Top Three Things to Realize
First, you must understand that you can’t fix anyone else—if this is your aim, then you’ll end up hurt and blaming yourself. No one person has control over another, only themselves. Once you have accepted this fact, then it becomes a little easier. You may be able to control some things, such as their environment, but you can’t make that person want to change or recover; that’s something only they can choose for themselves.

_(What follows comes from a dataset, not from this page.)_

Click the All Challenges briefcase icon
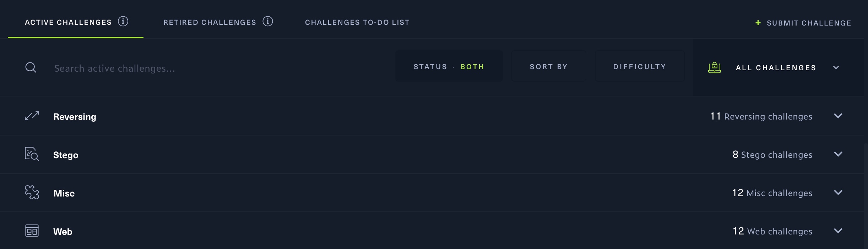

The second thing you need to do is set boundaries. Sometimes it can be hard to be assertive about your time, but if your loved one is making demands on your time to go and get high, then you need to learn to say no. This is one of the hardest parts of being around an addict, and being in a close relationship with one. Learn when and how to take your time back and draw the line at what is unacceptable. Keep your own life as balanced as possible—see your friends, do well in your job and keep your hobbies. This isn’t your illness: it’s theirs.
The third thing that you need to grasp when you’re living with an addict in your life is how to differentiate between helping them and enabling them. Many people get into situations they convince themselves are of benefit to the addict—that it’s preventing them from getting them into a worse situation. These can range from driving them to their dealer and giving them money to letting them stay in your home. You need to understand that these are enabling behaviors and figure out how to stop them. This can be heartbreaking, but the reality is that if you’re uncomfortable about anything you’re doing, then you need to draw a line and explain to them that you can’t help them anymore.
After Rehab – Helping Someone Stay Clean
When an addict gets clean, it can be like they’re learning how to do everything all over again. In order to support your loved one, you can offer a healthy environment and support new hobbies, taking part in activities with them that don’t include drugs or alcohol.
The changes inside their mind can be overwhelming, though, and for many, this new reality can be too much to take—up to 85% of people relapse after getting clean. If you asked yourself, “has my loved one relapsed?” the important thing is to have an honest conversation with them and let them know that they still have your love and support. You may feel disappointed and upset but it’s important to understand that this is also part of the process, and it doesn’t mean they’ve failed.
Loving an addict is certainly not something any of us ask to do, but there is plenty of support out there and people who are going through the same thing. Don’t be afraid to ask for help or seek a local support group if you sometimes feel like it’s too much.